Stored items
------------------------------

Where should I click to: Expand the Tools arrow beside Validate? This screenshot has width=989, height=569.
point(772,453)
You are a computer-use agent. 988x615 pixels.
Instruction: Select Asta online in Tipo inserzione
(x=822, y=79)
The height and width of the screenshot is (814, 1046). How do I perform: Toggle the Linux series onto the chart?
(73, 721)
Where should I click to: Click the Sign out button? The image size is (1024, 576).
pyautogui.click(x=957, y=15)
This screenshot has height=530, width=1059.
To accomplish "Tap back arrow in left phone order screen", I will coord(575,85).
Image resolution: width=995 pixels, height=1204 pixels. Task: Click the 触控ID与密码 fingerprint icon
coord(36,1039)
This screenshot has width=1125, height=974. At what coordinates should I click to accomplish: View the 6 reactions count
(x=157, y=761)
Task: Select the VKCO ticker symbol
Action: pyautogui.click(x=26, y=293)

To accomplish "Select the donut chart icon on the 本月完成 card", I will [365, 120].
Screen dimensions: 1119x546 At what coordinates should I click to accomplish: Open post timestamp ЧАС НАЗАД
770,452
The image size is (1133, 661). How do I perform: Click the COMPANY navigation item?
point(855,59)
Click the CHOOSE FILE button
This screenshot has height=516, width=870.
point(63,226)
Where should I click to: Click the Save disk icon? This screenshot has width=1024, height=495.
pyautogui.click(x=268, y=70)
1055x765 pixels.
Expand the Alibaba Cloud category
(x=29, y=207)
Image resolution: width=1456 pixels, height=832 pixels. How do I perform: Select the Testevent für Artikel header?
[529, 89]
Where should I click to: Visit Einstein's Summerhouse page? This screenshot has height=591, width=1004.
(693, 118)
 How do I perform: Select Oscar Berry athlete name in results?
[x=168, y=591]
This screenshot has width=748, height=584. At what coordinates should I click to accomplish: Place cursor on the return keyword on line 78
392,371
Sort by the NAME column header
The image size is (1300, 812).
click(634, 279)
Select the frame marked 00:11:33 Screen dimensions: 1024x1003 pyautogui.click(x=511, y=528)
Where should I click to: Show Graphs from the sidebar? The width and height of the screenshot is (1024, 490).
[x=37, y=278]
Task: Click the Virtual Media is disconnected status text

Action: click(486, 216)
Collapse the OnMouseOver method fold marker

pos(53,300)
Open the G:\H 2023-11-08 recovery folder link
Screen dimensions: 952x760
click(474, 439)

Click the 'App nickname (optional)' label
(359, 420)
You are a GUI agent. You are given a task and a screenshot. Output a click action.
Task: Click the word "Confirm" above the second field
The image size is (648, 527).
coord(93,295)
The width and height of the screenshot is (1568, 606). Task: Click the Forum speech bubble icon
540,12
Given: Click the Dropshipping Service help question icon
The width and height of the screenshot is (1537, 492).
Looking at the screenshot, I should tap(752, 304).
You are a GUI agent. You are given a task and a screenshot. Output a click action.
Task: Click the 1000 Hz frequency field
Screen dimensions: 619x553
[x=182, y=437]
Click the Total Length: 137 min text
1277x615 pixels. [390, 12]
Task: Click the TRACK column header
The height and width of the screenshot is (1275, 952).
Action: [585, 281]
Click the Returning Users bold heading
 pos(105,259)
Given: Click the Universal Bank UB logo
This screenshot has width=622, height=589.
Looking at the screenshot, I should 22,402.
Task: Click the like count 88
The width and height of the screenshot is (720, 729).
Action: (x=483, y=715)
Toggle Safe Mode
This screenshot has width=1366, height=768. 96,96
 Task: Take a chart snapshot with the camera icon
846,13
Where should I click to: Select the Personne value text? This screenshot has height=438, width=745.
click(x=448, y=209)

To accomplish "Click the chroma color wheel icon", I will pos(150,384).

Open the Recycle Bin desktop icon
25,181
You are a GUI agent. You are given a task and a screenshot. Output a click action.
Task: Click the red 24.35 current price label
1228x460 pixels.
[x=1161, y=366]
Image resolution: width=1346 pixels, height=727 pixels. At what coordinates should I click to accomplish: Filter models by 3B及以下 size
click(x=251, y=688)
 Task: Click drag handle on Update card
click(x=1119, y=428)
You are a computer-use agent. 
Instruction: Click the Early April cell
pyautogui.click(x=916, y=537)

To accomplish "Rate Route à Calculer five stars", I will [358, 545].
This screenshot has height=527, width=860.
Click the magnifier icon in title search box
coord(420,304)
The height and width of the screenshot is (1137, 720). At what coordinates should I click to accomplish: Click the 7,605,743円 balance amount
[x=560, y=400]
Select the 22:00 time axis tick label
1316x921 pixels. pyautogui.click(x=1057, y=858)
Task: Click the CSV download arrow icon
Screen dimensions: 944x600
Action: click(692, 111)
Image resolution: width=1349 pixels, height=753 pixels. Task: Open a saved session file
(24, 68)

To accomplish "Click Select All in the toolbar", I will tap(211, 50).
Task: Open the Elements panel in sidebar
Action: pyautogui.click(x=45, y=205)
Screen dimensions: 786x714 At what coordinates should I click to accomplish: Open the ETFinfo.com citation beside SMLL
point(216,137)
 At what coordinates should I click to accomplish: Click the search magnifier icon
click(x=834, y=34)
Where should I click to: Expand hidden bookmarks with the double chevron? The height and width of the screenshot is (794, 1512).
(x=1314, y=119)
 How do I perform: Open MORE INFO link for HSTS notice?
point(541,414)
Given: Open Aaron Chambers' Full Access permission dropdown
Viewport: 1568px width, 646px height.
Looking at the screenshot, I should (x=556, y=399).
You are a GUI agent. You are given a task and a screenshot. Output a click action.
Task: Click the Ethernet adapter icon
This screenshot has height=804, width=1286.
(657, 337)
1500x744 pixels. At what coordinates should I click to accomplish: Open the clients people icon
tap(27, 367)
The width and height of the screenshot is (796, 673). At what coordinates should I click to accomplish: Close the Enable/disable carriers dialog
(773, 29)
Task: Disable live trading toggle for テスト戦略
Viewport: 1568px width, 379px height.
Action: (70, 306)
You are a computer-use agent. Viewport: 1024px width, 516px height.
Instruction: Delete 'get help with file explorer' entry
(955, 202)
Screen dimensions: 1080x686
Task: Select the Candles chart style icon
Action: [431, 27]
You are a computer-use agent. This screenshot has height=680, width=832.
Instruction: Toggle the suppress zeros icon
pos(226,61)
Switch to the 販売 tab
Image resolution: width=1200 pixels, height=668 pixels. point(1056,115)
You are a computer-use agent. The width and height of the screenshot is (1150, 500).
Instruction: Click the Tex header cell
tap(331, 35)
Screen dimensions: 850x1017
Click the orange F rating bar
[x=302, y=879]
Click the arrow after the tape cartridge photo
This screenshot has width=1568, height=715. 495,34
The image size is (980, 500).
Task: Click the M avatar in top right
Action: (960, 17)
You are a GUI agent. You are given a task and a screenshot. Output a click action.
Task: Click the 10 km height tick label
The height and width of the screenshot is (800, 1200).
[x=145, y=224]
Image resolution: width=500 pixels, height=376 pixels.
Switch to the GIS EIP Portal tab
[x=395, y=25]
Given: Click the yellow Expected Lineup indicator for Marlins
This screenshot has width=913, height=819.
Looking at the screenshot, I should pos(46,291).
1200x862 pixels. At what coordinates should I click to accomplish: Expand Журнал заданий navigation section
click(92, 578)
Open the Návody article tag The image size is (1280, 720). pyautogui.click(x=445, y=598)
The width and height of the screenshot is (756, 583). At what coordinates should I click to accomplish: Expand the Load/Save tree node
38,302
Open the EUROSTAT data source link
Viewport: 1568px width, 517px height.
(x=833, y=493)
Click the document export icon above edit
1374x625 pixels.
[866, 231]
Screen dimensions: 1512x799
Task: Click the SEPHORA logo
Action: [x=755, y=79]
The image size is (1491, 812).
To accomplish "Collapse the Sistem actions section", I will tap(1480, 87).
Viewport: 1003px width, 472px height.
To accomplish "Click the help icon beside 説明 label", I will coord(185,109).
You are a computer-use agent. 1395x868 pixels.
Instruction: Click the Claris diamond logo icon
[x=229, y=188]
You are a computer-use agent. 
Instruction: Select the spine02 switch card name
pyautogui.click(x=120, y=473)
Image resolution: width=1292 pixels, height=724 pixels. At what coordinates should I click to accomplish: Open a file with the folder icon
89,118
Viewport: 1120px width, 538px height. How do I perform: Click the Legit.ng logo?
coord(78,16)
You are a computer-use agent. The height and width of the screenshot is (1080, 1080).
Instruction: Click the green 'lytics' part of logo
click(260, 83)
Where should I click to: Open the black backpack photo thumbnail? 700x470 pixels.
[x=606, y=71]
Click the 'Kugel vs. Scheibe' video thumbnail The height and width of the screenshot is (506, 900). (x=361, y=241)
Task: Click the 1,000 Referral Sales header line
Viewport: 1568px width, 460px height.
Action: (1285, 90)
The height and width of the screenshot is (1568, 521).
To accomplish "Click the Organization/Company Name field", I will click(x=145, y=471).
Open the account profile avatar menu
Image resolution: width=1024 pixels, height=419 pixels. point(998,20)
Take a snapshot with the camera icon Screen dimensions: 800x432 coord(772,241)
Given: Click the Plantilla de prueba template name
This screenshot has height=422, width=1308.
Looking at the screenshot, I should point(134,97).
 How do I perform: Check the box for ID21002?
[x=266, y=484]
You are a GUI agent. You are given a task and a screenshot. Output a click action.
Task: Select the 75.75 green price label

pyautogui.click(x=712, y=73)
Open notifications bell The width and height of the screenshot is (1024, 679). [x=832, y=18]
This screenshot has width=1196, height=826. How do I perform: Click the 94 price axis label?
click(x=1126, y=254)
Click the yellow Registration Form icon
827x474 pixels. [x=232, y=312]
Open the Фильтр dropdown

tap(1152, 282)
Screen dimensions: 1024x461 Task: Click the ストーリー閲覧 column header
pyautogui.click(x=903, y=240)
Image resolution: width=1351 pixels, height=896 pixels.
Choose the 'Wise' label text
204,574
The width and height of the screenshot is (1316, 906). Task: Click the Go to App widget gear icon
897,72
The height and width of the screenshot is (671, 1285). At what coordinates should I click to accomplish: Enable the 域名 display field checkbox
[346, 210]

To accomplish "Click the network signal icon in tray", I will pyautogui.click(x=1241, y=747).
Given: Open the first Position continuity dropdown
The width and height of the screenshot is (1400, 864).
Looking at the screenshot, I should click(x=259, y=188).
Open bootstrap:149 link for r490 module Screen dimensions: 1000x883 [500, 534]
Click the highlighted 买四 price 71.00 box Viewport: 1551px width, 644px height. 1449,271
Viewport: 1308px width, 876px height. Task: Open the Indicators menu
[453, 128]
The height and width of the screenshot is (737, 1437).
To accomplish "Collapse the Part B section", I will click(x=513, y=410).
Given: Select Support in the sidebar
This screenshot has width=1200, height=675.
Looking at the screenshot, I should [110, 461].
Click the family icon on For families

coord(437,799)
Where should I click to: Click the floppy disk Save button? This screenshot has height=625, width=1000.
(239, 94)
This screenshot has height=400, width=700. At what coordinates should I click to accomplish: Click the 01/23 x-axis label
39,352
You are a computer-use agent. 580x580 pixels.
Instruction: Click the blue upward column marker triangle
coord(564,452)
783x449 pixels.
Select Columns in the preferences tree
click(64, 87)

------------------------------

## What you have to do
Read the entries and pick out all lines that include the word "computer".

## Task response
You are a computer-use agent. 988x615 pixels.
You are a computer-use agent. 
You are a computer-use agent. Viewport: 1024px width, 516px height.
You are a computer-use agent. This screenshot has height=680, width=832.
You are a computer-use agent. The width and height of the screenshot is (1150, 500).
You are a computer-use agent. 1395x868 pixels.
You are a computer-use agent. 
You are a computer-use agent. The height and width of the screenshot is (1080, 1080).
You are a computer-use agent. 580x580 pixels.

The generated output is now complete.